__Problem to solve__: Show every line of the records that contains the word "size", matching its case exactly.

Stored data entries:
┄┄┄┄┄┄┄┄┄┄

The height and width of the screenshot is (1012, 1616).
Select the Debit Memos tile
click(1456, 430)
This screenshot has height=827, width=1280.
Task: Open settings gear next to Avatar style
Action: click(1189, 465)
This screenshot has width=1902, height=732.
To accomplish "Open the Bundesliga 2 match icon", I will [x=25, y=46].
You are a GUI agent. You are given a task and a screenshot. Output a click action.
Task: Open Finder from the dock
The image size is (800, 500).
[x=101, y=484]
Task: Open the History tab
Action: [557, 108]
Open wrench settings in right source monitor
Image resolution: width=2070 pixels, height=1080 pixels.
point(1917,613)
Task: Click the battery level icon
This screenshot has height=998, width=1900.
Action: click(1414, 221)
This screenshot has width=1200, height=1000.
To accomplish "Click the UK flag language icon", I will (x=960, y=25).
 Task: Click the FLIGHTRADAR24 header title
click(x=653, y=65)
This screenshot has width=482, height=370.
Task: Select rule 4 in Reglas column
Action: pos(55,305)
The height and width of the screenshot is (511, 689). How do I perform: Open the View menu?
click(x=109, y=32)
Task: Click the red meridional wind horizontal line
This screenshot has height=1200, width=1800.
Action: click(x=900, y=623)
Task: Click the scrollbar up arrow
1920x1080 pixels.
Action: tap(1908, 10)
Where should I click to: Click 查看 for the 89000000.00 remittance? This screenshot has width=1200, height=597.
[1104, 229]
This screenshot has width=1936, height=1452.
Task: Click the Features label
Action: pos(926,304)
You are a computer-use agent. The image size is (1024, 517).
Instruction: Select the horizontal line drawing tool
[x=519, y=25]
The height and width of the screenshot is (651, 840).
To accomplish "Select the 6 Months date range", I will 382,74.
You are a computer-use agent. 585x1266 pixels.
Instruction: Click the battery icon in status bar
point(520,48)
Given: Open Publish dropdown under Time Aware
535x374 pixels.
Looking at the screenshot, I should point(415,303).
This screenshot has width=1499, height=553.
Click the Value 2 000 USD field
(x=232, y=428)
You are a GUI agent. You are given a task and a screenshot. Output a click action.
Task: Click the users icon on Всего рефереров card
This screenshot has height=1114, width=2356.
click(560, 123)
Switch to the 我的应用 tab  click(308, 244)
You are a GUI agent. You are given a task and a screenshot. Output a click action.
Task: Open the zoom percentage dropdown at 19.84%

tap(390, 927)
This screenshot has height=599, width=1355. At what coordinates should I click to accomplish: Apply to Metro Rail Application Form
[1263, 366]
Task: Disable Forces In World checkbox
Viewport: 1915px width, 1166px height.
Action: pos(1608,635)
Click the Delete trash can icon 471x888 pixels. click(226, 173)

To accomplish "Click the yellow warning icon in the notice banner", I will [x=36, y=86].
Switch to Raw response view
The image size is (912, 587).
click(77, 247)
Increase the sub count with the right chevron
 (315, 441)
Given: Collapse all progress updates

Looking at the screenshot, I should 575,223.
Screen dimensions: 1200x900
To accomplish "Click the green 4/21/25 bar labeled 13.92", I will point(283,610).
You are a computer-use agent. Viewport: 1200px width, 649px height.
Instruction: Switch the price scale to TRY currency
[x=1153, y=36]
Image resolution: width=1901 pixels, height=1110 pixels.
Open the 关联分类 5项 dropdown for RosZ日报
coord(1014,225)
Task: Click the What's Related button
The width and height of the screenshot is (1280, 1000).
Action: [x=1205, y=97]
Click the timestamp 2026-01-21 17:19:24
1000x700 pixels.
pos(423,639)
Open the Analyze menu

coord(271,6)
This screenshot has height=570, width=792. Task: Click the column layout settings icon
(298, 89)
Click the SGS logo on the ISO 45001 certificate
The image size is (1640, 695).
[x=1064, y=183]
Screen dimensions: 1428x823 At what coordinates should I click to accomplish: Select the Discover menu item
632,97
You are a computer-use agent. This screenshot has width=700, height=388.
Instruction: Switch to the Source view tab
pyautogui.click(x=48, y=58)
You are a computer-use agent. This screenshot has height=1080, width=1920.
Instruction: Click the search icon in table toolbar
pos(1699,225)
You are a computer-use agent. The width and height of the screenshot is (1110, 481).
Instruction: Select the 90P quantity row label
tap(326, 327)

┄┄┄┄┄┄┄┄┄┄

__Task solution__:
The image size is (800, 500).
You are a computer-use agent. The image size is (1024, 517).
The image size is (912, 587).
The image size is (1640, 695).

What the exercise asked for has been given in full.